Page XIII editorial, first published 4th May 2012 in Rugby League World, Issue 374 (June 2012)
I’m not a fan of Super League. I’m not a fan of the Championship or Championship One either for that matter. I’m not even a fan of the amateur game. I’m a Rugby League fan. I love it all, wherever and by whoever it is played, at whatever level and for whatever reason.
I wish more people felt the same, but it is a legacy of the Super League era and the sudden influx of television riches that these artificial boundaries have taken root. The impression, justified or not, is that the available cash isn’t shared out fairly and that some clubs benefit at the expense of others.
The introduction of licensing and the abandonment of straightforward promotion and relegation has reinforced that view. Perhaps mirroring society as a whole, the widely held perception is that rich clubs are allowed to get richer while the poor are left to fend for themselves.

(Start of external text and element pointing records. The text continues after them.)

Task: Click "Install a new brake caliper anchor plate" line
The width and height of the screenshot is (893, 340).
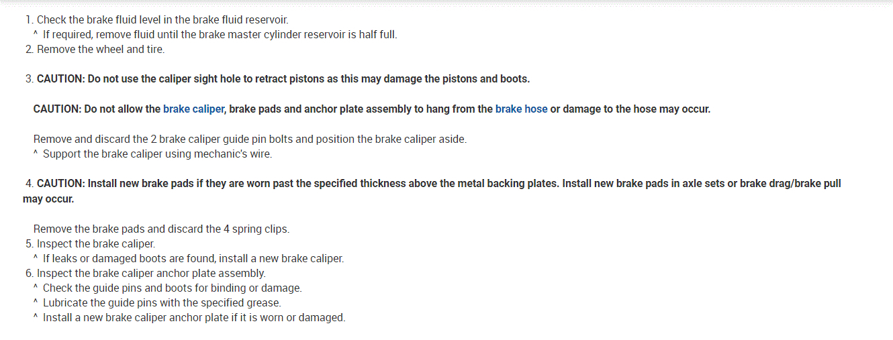Action: point(194,318)
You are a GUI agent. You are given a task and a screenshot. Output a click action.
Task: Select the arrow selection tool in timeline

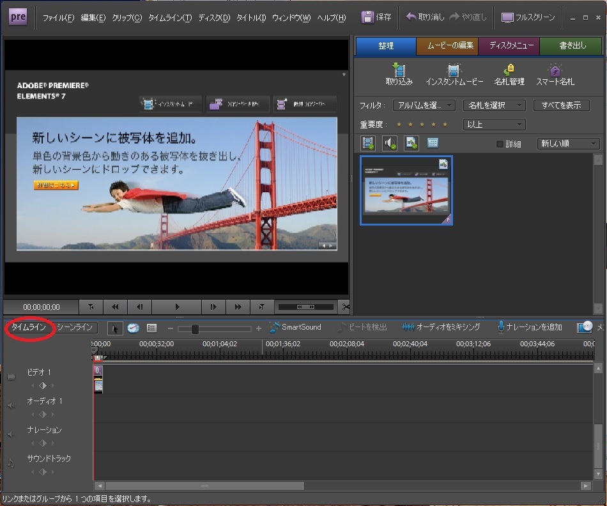115,328
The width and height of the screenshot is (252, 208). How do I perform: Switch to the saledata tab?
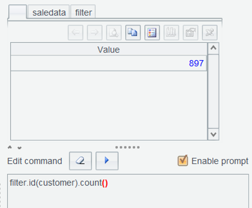coord(49,13)
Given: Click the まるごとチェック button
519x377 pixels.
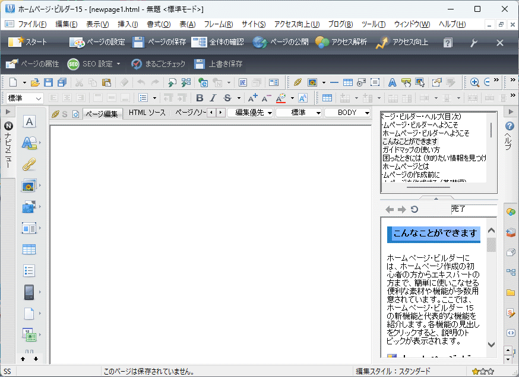Looking at the screenshot, I should 158,64.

The illusion of riches may have been shattered by the sudden financial collapse of one of the clubs at the top table, but that only illuminates the reality that none of our clubs are exactly rolling in it.
The licensing system creates a false sense of security, with many people assuming that any club which receives a licence must be financially sound. We know now that isn’t the case.

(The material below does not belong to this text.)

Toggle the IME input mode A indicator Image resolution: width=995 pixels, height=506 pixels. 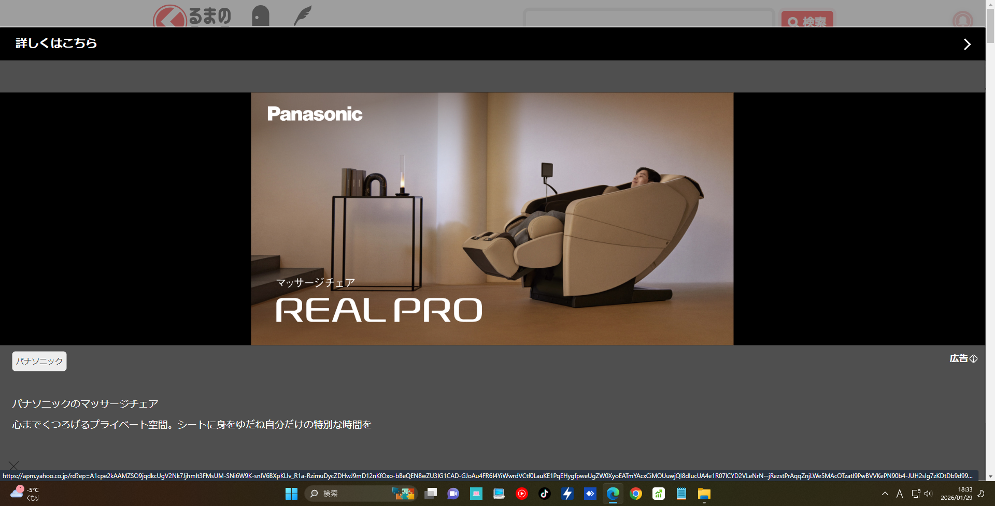900,494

There has been much debate since Featherstone Rovers’ Challenge Cup giant killing exploits regarding the number of clubs that ought to be in Super League, and whether promotion and relegation ought to return. In an ideal world, of course it should, but the reason it was abandoned in the first place – the difficulty of moving clubs between a semi-professional and full-time professional competition without destroying those clubs in the process – has not been resolved. Nor is it likely to be until the sport as a whole can generate the kind of income that enables more of its clubs to sustain a full-time operation and remain profitable.

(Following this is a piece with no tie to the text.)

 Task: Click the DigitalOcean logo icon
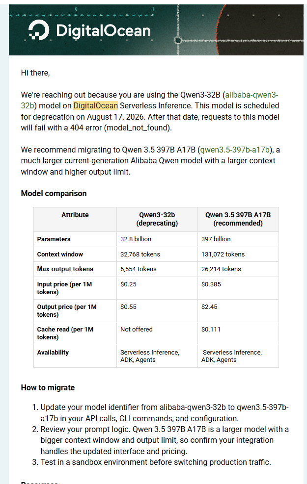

Simply arguing which or how many clubs should be in Super League is a bit like rearranging the deckchairs on the Titanic.
RELEASE THE STARS
Departing RFL chairman Richard Lewis was anything but a showman. Criticised in some quarters for lacking the kind of public persona that made his predecessor Maurice Lindsay a household name, I actually think that was one of his virtues. I don’t share the view that the next RFL chairman needs to be a more high profile figure. I’d prefer it if they were simply a confident, competent administrator focused on doing what is right for the game behind the scenes. That means developing a structure that allows all our clubs to reach their full potential, ensuring the international game is promoted as the pinnacle of achievement, providing opportunities to play and watch Rugby League to as many people as possible, and building a sport which attracts the kind of sponsorship and television exposure befitting the quality of entertainment it offers. That’s enough of a challenge already.
Rugby League’s greatest ambassadors are its players. The new chairman should concentrate as much as possible on pushing them forward into the public eye and turning them into household names, rather than focus too much on grabbing the limelight for themselves.
Leeds Rhinos have let it be known they are open to the idea of taking part in an exhibition match to trial ‘hybrid’ rules ultimately designed to unify the two codes of union and league. Cross- code events have happened before, but usually split between one half of league rules and one half union. The hybrid idea is to merge the best elements of both into a new set of rules. Even if that idea were to gain traction in some quarters, it’s a fantasy to imagine we could end up with a single code of rugby. All it would create is a new, third code, hated in equal measure by those who prefer league and union as they are. As for the international consequences, what realistic chance is there to expect the disparate governing bodies of union and league across the globe to reach consensus when we can’t even agree on a standard set of rules within our own sport as it is now.